* Task item *
Pictures stay out of the copy. Retype exactly the lines below from the one with "Enable Show full website address checkbox" through the one with "This screenshot has width=234, height=149.".

Records from a dataset:
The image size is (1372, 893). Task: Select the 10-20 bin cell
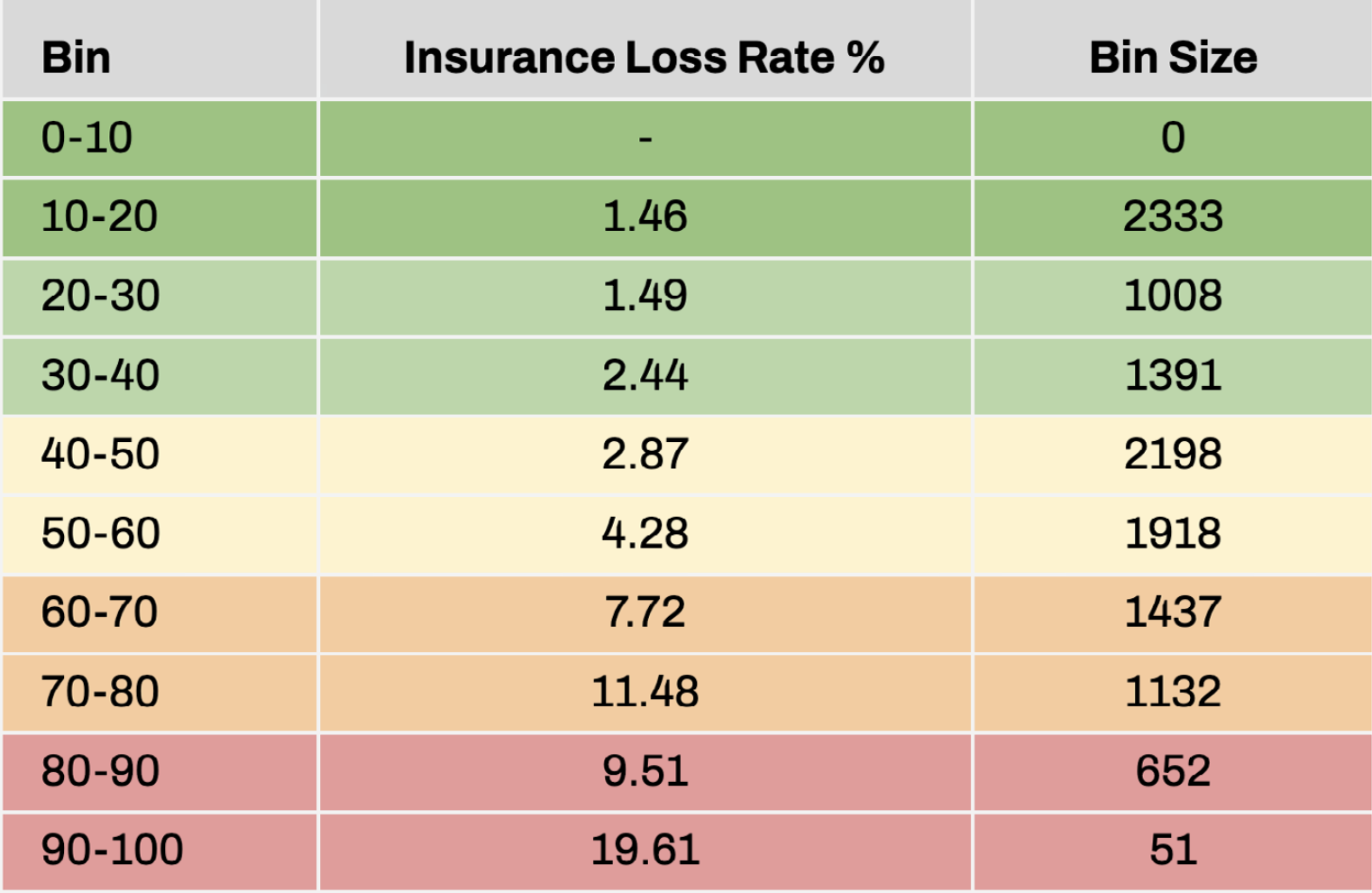99,216
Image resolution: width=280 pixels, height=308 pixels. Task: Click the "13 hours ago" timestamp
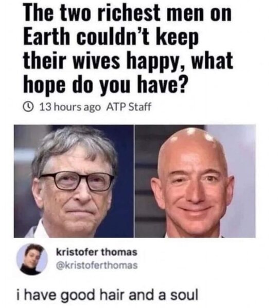(x=70, y=107)
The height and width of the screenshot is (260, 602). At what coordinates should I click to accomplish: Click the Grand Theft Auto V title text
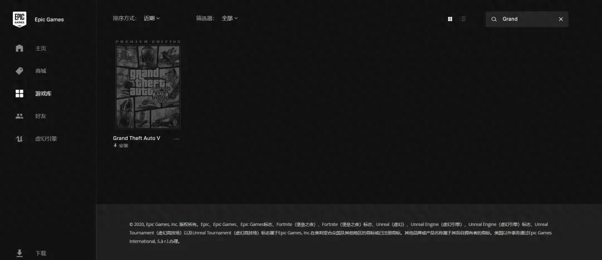(137, 138)
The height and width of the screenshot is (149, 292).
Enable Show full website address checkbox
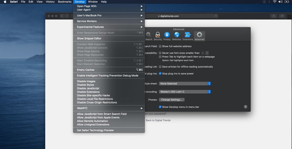click(x=160, y=46)
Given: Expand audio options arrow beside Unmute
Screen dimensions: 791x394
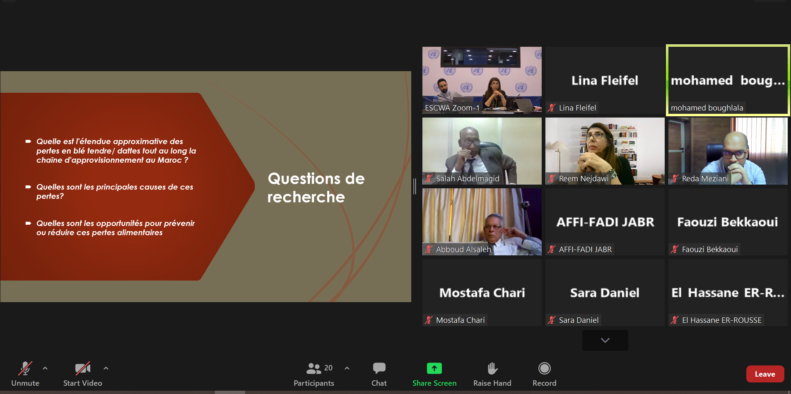Looking at the screenshot, I should pyautogui.click(x=45, y=368).
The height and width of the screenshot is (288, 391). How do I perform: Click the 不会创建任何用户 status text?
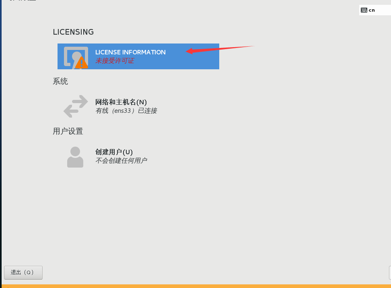coord(121,161)
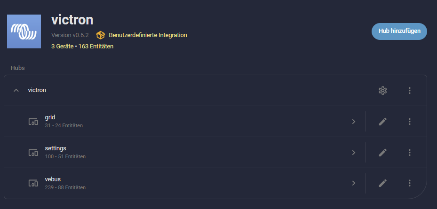Click the custom integration package icon

[100, 35]
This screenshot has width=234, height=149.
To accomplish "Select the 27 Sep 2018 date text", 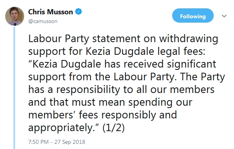I will 70,142.
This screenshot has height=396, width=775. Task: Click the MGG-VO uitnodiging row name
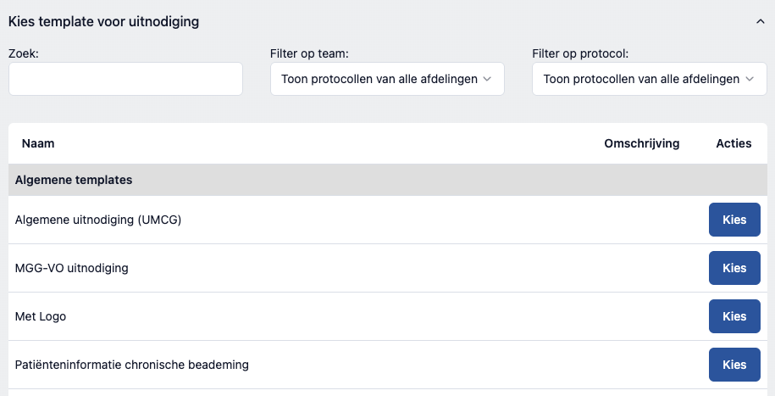click(x=71, y=268)
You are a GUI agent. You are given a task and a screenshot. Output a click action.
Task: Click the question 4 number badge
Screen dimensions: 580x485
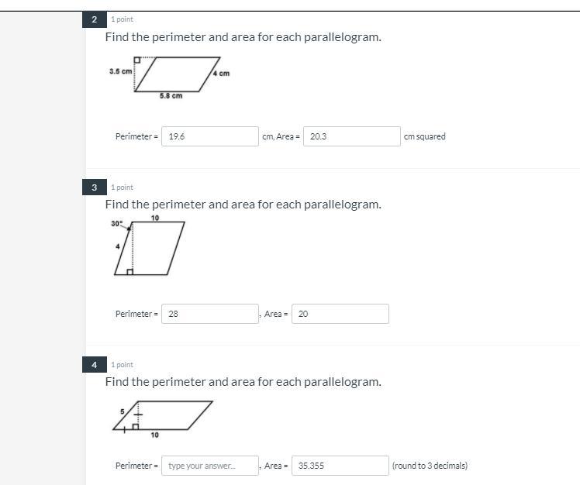(94, 365)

* Solution *
Enable Show full website address checkbox
click(x=160, y=46)
Given: Expand audio options arrow beside Unmute
Screen dimensions: 791x394
Looking at the screenshot, I should pyautogui.click(x=45, y=368).
The height and width of the screenshot is (288, 391). How do I perform: Click the 不会创建任何用户 status text?
coord(121,161)
Click the custom integration package icon

[100, 35]
This screenshot has width=234, height=149.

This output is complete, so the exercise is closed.